Comunque sua, le politiche deflazionistiche frustrarono
ulteriormente l'economia; la crescita diminuì.
«È in questa situazione che l'Italia viene investita dalla crisi
del 1931. Il crollo fu limitato semplicemente perché eravamo già
per terra - semplifica De Cecco. - In sostanza da noi "piovve sul
bagnato", mentre da altre parti era ancora sereno.»
«È in questi anni che i manager-tecnocrati tentarono l'adozione di
un nuovo modello di sviluppo, di stampo non tedesco ma americano,
scontrandosi però con una condizione salariale nettamente inferiore
a quella americana. Questo sistema, che come detto sopravvisse fino
agli anni Cinquanta, si attuerà infatti solo nel secondo
dopoguerra: come si poteva vendere automobili ai contadini?»

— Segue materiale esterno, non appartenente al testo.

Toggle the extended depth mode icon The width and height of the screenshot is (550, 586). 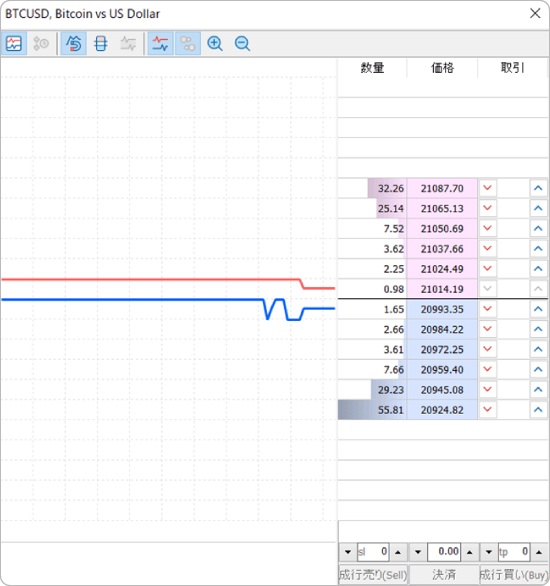click(101, 44)
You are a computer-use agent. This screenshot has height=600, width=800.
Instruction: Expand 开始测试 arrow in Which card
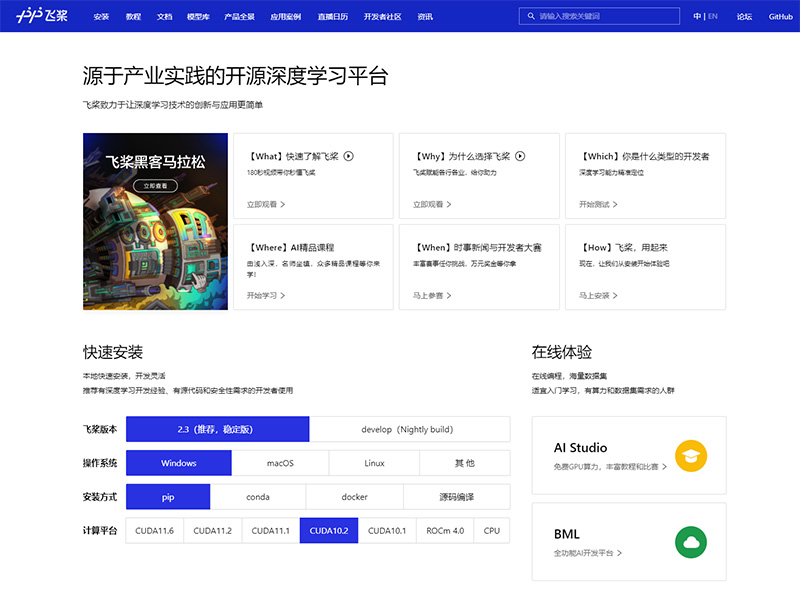pyautogui.click(x=614, y=205)
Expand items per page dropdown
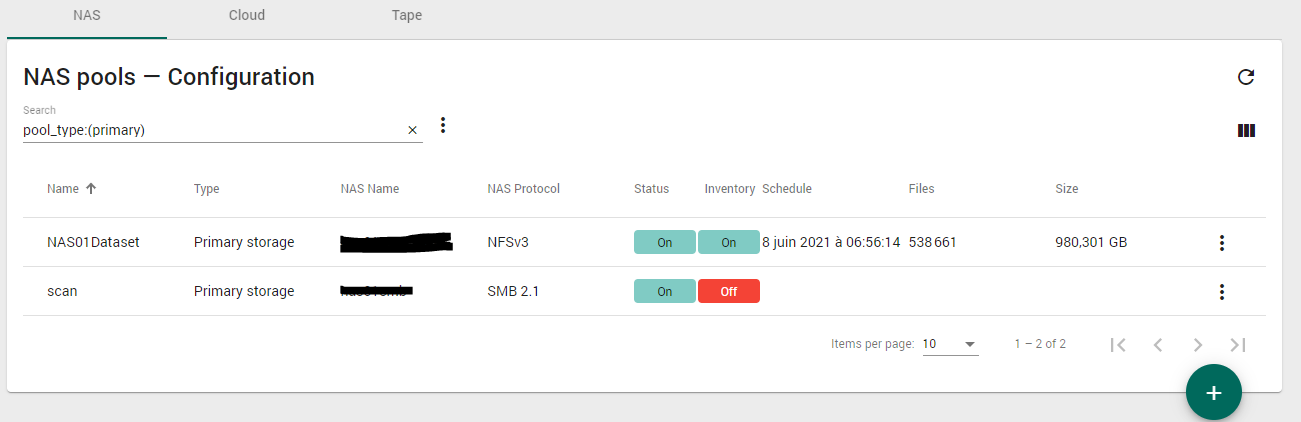 click(950, 344)
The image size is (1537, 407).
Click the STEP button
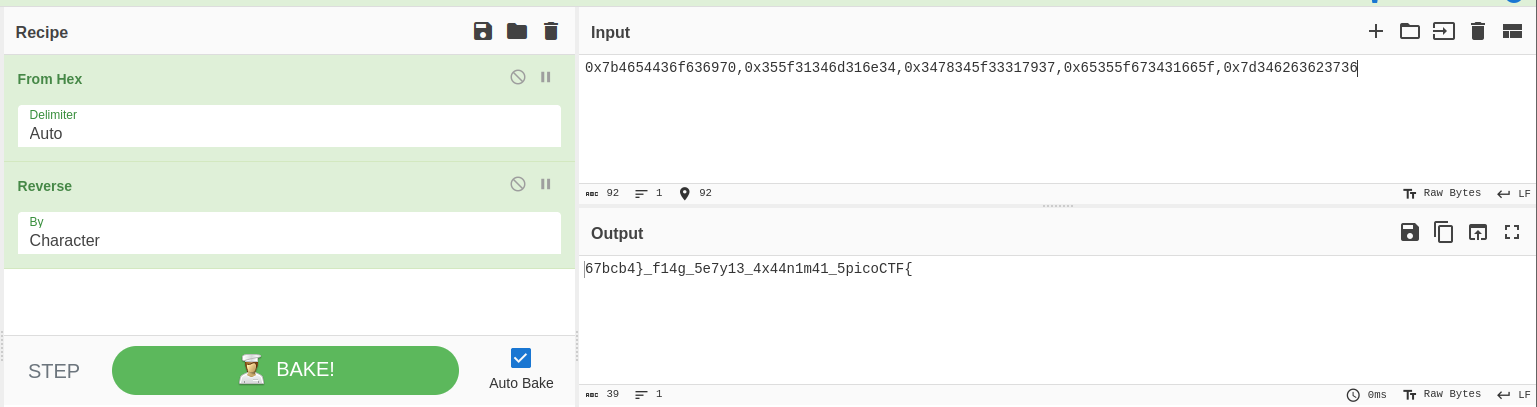tap(54, 371)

Alla crisi del credito, lo Stato rispose acquistando le banche in
crisi, entrando nel mercato.
Infrastrutture e (in misura minore, a vedere i risultati bellici)
riarmo, unica alternativa per far ripartire la produzione
industriale (per di più giustificato dal discorso fascista stesso)
fornirono la direzione per la ripresa.
Al termine della ricostruzione storica, De Cecco ha quindi tratto
alcune conclusioni, lasciando al pubblico in sala la costruzione
dell'altro lato dell'analogia.
«I modelli degli anni Trenta funzionano, e funzionano quando le
cose vanno male. Ma sono manovre di cartellizzazione, di monopolio
e (benché da noi non ci fosse stato) di controllo dei cambi. QTutto
questo è mobilitazione, - precisa De Cecco, - non
stabilizzazione.»
È dunque una costante storica che le riforme abbiano sempre seguito
e mai preceduto le crisi, specialmente in Italia. Anche perché non
è possibile dimostrare quando accada il contrario.
«Non possiamo ridurci ogni volta in questa maniera - Conclude De
Cecco. - Anche se c'è da dire che gli economisti, come portatori
del nuovo, non sono proprio sempre in prima linea.»